MUSK GRABBED the population panic mic around 2020. He sounded contrarian, even papal. Though he had elsewhere expressed indifference to caring for babies—and has been disowned by one of his 10 children—he was quoted in The New York Times as saying “babies are supercool.” Furthermore, by siring a big brood, he told the Journal audience, “I’m trying to set a good example.”

Musk also announced, on the Lex Fridman Podcast, that “sex without procreation … is quite a silly action.” Some Catholic traditionalists pounced, claiming Musk had gone full Humanae Vitae. Meanwhile, the modern NoFap set, who refrain from masturbation in an effort to channel their mojo into nobler things, also claimed Musk as a brother.

Others on the right are similarly panicking about birth rates. J. D. Vance, the Ohio-based venture capitalist, mewled to Tucker Carlson last year that “childless cat ladies” run the United States. To promote pregnancies in such ladies, Vance—his logic shaky—proposed an “outright ban” on pornography. “If we want a healthy ruling class in this country … we should support more people who actually have kids,” he said.

Population concerns rattle Carlson too. For years he’s been preoccupied with unnamed ghouls who are disappearing white people to replace them with “new people, more obedient voters from the Third World.” The culprits are white women of his own social class for not being fruitful enough. In July, Carlson told the journalist Ben Smith that he’s “not mad at Black people” because he reserves that vitriol for a “38-year-old female white lawyer with a barren personal life.” “I hate you!” he shouted merrily.

Vance and Carlson are deep in the far-right tank, but Musk may never enjoy the full conservative embrace. His idea of cool babies, after all, extends beyond white babies. In an address to Republican fat cats in August, Musk faulted the party for its stand against immigrants and urged the GOP to show more compassion.
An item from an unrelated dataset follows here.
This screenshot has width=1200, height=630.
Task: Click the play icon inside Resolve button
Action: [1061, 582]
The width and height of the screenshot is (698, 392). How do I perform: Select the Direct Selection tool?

This wasn’t as sweet as it seemed. Immigrants, to Musk, are just a bigger labor pool; he welcomes anyone who will do manufacturing grunt work for long hours and low pay. If birth rates shot up, but the new people, instead of working for him, subsisted on government programs, Musk—the notorious tax-avoider—might change his tune.

Every population ideology eventually skews sinister. Opponents of underpopulation, just like opponents of overpopulation, issue decrees in their thunderous way simply to conceal a monstrous program of eugenics. Ehrlich wanted fewer poor people; Vance and Carlson want more white ruling-class people; Musk wants more pro bono laborers. None of them want actual warm-blooded people, the oddballs we learn from, collaborate with, even love. I can’t emphasize this enough. Caring about butterflies or bots does not mean caring about humans. Mark my words.